Les scandales récents – «Dieselgate», «Luxleaks», «Panama Papers» – ou les révélations qui se succèdent à propos de Cambridge Analytica montrent que les lanceurs d’alerte peuvent jouer un rôle important dans la mise au jour d’activités illicites qui portent préjudice à l’intérêt général et au bien-être des citoyens et de la société. La proposition déposée garantira un niveau élevé de protection des lanceurs d’alerte qui signalent des violations du droit de l’Union européenne (UE), en fixant de nouvelles normes applicables à l’échelle de l’Union.
Cette nouvelle loi verra l’instauration de canaux sûrs permettant les signalements tant au sein d’une organisation qu’auprès des pouvoirs publics. Elle protégera aussi les lanceurs d’alerte contre le licenciement, la rétrogradation et d’autres formes de représailles et obligera les autorités nationales à informer les citoyens et à former les pouvoirs publics à l’accompagnement des lanceurs d’alerte.
Selon le premier vice-président de la Commission, M. Frans Timmermans, «de nombreux scandales récents n’auraient peut-être jamais été mis au jour si, de l’intérieur, des voix courageuses ne s’étaient élevées. Dès lors, mieux protéger les lanceurs d’alerte nous permettra de mieux détecter et prévenir tout préjudice porté à l’intérêt général en cas de fraude, de corruption ou d’évitement fiscal par les entreprises ou encore à la santé humaine ou à l’environnement. Il ne devrait pas y avoir de punition quand on a fait ce qui est juste. En outre, les propositions déposées aujourd’hui protègent aussi ceux qui interviennent en tant que source pour des journalistes d’investigation, contribuant ainsi à garantir la défense de la liberté d’expression et de la liberté des médias en Europe.».

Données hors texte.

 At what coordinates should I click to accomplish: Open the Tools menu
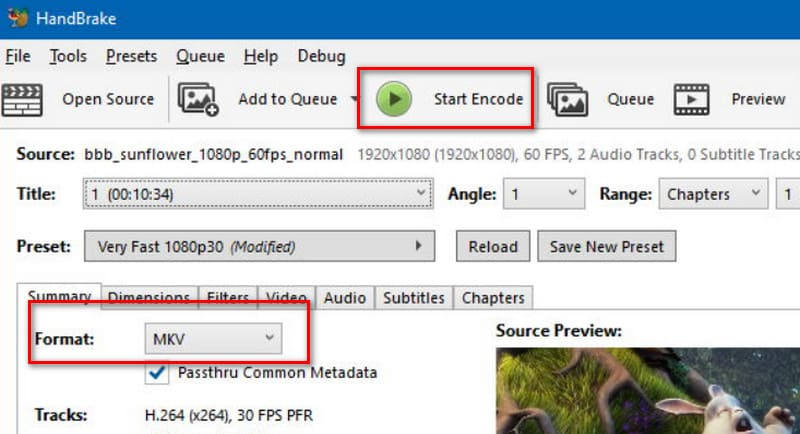pyautogui.click(x=68, y=56)

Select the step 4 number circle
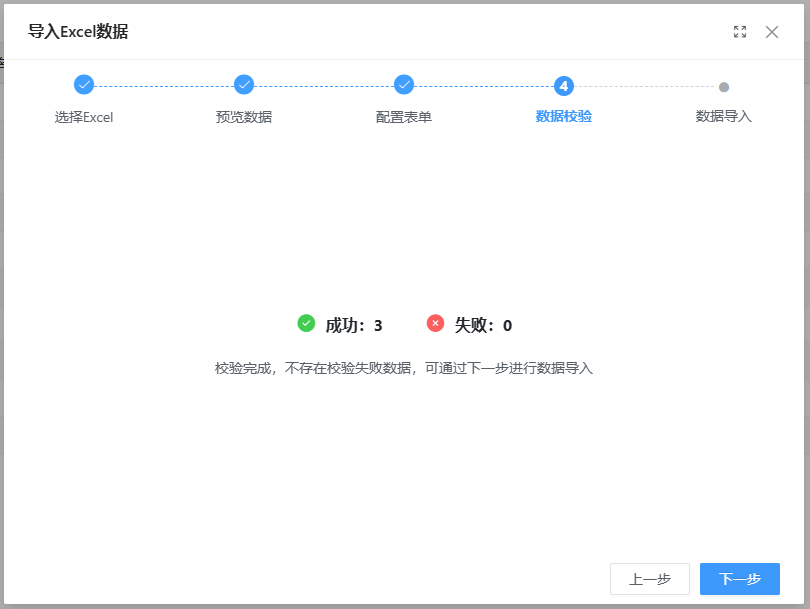click(x=564, y=86)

Mme Vĕra Jourová, commissaire pour la justice, les consommateurs et l’égalité des genres, a ajouté pour sa part: «les nouvelles règles de protection des lanceurs d’alerte seront un catalyseur du changement. Avec la mondialisation et la tentation réelle de maximiser le profit, parfois aux dépens de la loi, il faut soutenir ceux qui sont prêts à prendre le risque de dénoncer des violations graves du droit de l’UE. Nous le devons aux honnêtes gens d’Europe.».

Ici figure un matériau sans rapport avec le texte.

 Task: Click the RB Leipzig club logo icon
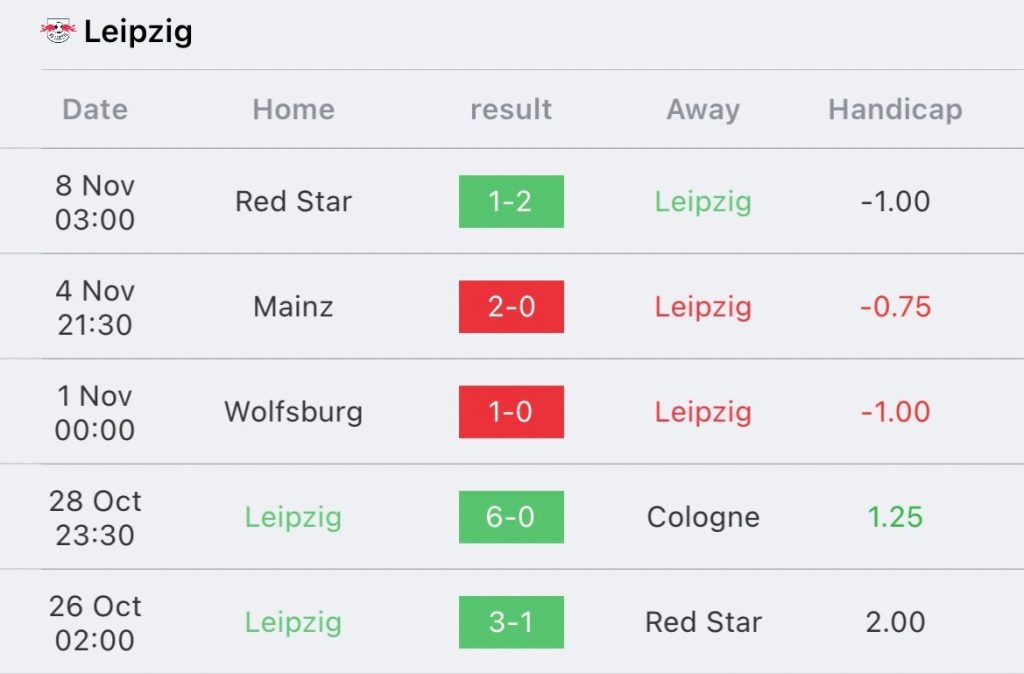[x=58, y=31]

Les lanceurs d’alerte peuvent aider à détecter, à instruire et à sanctionner des violations du droit de l’UE. Ils jouent également un rôle important quand ils permettent aux journalistes et à la presse libre de tenir la place fondamentale qui est la leur dans nos démocraties. C’est pourquoi les lanceurs d’alerte ont besoin d’une protection adéquate contre l’intimidation ou les représailles. Les citoyens qui mettent au jour des activités illégales ne devraient pas être punis du fait de leurs actes. Mais en réalité, bon nombre d’entre eux le paient de leur emploi, de leur réputation voire de leur santé: 36 % des travailleurs qui ont signalé des fautes ont été victimes de mesures de représailles (Enquête Global Business Ethics, 2016). La protection des lanceurs d’alerte contribuera aussi à la sauvegarde de la liberté d’expression et de la liberté des médias, et elle est essentielle à la protection de l’État de droit et de la démocratie en Europe.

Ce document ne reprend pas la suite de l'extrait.